“I was in the delivery room, remember? I at least got a glimpse.”

Tina nudged Ben on his shoulder. “Fair point,” she said. Ben wasn’t sure if she meant to repeat his own response from earlier, or if she had simply started to sound like him. Either way, he found it endearing. She let Ben hold him for another minute, then said, “Now put him back in his bed. The nurse told me not to let people hold him too much when he sleeps or he’ll never sleep on his own.”

“Baby cuddles are better than sleep,” Ben teased, but he kissed James’s head and then carefully set him back in his bed.

“Remember that when I bring him to your room at three in the morning.”

“Hey, I put him down. You don’t have to threaten me.”

Tina only laughed softly in response. “You and Gavin decide on a dog yet?”

“We’ve shelved that idea for a while. I want a puppy, and Gavin wants an older dog.”

“Sounds about right,” Tina teased as she pulled a breakfast casserole out of the refrigerator. “Gavin likes reliable, and you like unpredictable.”

“I hate unpredictable,” Ben said, his tone hovering between teasing and defensive.

Tina set the oven to preheat and then looked at Ben. “You really believe that, don’t you?”

“Uh. Yeah.”

“You like stability, but I think you get bored when things are too predictable. I bet that’s part of why you like Gavin so much.”

She had a point there. Gavin stirred Ben’s soul, brought out all of the colors in his world. “Okay, that’s probably true. But unpredictable is… uncomfortable. Gavin isn’t totally unpredictable. He just likes to shake things up. But he’s always home at the end of the night.”

“And he likes having you there to catch him when he falls.”

“We catch each other. That’s how this works.”

The oven dinged and Tina popped the casserole in. “True.”
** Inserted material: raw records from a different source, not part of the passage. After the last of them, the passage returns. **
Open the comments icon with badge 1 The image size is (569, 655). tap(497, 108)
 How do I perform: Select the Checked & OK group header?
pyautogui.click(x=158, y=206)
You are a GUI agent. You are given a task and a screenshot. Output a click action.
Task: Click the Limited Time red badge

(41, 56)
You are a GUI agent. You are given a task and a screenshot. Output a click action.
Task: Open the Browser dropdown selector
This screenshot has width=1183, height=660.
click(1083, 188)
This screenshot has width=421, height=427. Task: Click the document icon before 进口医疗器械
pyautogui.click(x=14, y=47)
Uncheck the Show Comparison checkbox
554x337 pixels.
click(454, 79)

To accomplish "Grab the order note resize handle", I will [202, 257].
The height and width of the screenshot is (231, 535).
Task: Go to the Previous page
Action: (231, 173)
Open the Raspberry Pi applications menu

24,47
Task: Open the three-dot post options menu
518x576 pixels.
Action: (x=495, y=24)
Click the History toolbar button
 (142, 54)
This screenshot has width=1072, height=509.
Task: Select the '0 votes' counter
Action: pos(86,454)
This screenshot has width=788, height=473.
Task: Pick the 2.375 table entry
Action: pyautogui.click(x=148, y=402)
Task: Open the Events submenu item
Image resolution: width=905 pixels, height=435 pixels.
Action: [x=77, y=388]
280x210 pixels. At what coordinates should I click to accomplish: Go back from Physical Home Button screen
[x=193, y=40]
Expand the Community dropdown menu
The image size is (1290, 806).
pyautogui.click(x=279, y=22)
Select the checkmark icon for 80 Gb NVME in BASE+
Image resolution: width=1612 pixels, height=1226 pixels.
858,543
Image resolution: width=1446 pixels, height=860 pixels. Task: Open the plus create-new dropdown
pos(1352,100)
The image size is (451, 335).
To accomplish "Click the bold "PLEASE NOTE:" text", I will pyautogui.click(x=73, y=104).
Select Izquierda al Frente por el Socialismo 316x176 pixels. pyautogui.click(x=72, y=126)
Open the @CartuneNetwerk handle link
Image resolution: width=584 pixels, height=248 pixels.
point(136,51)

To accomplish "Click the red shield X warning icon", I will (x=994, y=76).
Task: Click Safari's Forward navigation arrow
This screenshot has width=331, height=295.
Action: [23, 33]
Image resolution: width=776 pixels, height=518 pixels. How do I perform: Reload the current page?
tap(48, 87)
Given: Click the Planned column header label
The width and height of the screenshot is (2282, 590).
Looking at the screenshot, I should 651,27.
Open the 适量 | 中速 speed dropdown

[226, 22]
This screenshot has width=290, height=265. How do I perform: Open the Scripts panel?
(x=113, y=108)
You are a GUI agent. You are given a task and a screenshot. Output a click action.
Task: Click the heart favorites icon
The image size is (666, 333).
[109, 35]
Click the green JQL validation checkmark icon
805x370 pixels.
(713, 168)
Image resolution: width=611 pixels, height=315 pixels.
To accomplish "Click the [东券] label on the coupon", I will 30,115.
Tina didn’t have much to say after that, but neither did Ben, so that worked for him. He sipped his coffee and looked over James. If someone had told him six months ago that he’d be sitting in his kitchen, chatting with Tina—that the two of them could sit in a room together without her bursting into tears—he would’ve called them a liar. But now? She was family and Ben could barely remember a time when she wasn’t.

When Nora came into the room, she paused to look at the baby and then went to make herself a cup of coffee. She would be heading back to the east coast soon, and Ben hated to think about it. When he’d picked up and moved from his hometown, too many years ago to count, he’d had reasons, but now he couldn’t think of what they were. Going back wouldn’t work. He couldn’t uproot Gavin, couldn’t abandon Tina, or the new house, but damn it all. He hated being so far away from her.

“You should move out here, Ma.”

Nora turned and looked at Ben. “Good morning to you too, son.”

He laughed, shrugged. “I’m just sayin’. It’d be nice having you closer.”

“You should move back home, then.” She sat down at the table, a brow arched as she blew over the surface of her coffee. “I’ve lived there all my life, lived in the same house for more than thirty years. And I have no desire to start all over here.”

He’d known that, had no doubt what her answer would be. “I get it,” he said, taking a sip from his own mug. “But you should come out more now that we’ve got a bigger place.”

She only nodded in response at first. “That I can do.”

Good enough. Ben would take it.

“Do what?” Gavin asked as he shuffled into the kitchen.

“Visit more,” Nora said. “Get you sick of me.”

Gavin didn’t even pause before responding. “Never happen.”

Tina checked on James again and said, “I’m gonna hop in the shower real quick. Can you keep an eye on him?”

“Get a nap if you can too,” Nora said, shooing her out of the room with a smile.